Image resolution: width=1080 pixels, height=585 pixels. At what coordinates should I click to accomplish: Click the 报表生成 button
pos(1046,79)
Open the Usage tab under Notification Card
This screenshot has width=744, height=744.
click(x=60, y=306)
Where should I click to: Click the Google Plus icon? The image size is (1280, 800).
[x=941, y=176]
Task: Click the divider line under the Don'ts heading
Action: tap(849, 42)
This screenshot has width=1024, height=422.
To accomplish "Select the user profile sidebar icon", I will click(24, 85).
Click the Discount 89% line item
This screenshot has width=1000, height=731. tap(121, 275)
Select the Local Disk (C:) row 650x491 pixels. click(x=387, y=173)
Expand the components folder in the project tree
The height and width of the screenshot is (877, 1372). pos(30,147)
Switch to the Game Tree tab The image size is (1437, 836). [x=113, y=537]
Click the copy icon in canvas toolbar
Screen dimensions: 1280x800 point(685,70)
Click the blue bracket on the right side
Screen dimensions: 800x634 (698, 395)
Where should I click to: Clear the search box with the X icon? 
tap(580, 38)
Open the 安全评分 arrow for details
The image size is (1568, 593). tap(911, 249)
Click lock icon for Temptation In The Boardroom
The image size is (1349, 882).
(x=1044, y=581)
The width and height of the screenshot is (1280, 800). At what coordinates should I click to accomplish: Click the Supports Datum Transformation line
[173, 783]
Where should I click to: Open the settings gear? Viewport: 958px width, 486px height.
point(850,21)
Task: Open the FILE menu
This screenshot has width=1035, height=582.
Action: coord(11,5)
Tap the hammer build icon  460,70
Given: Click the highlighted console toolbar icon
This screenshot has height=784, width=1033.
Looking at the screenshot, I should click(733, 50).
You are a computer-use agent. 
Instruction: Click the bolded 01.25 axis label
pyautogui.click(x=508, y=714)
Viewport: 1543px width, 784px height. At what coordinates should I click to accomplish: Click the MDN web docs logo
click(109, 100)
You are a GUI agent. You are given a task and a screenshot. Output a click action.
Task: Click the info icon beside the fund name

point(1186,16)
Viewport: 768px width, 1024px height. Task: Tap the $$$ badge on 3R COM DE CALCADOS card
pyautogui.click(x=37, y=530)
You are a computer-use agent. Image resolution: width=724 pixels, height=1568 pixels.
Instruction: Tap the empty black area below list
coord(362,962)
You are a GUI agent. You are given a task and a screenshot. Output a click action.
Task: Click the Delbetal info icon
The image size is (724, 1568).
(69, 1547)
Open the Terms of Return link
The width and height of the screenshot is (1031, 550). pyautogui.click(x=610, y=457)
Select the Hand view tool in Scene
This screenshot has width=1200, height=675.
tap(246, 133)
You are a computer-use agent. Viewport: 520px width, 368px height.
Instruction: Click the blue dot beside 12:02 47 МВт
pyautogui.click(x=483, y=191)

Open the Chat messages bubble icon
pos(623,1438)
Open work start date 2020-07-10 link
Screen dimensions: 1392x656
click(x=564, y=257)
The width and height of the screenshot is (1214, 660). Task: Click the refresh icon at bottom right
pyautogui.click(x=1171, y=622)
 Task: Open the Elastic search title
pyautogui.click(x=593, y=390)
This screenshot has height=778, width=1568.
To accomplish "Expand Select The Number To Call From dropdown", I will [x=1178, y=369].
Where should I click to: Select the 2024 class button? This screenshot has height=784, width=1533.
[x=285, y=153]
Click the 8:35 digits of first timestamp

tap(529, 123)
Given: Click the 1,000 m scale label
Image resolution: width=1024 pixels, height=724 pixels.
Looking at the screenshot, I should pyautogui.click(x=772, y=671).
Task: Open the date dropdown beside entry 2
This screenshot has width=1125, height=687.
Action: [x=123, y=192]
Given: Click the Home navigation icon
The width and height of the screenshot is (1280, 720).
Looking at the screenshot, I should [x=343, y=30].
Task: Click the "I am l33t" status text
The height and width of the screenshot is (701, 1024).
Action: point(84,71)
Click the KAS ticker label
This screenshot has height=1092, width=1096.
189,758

_ _ _ _ _ _ _

Could you please find every line of the listing above holding the string "computer" and copy it?

Output below:
You are a computer-use agent. 
You are a computer-use agent. Image resolution: width=724 pixels, height=1568 pixels.
You are a computer-use agent. Viewport: 520px width, 368px height.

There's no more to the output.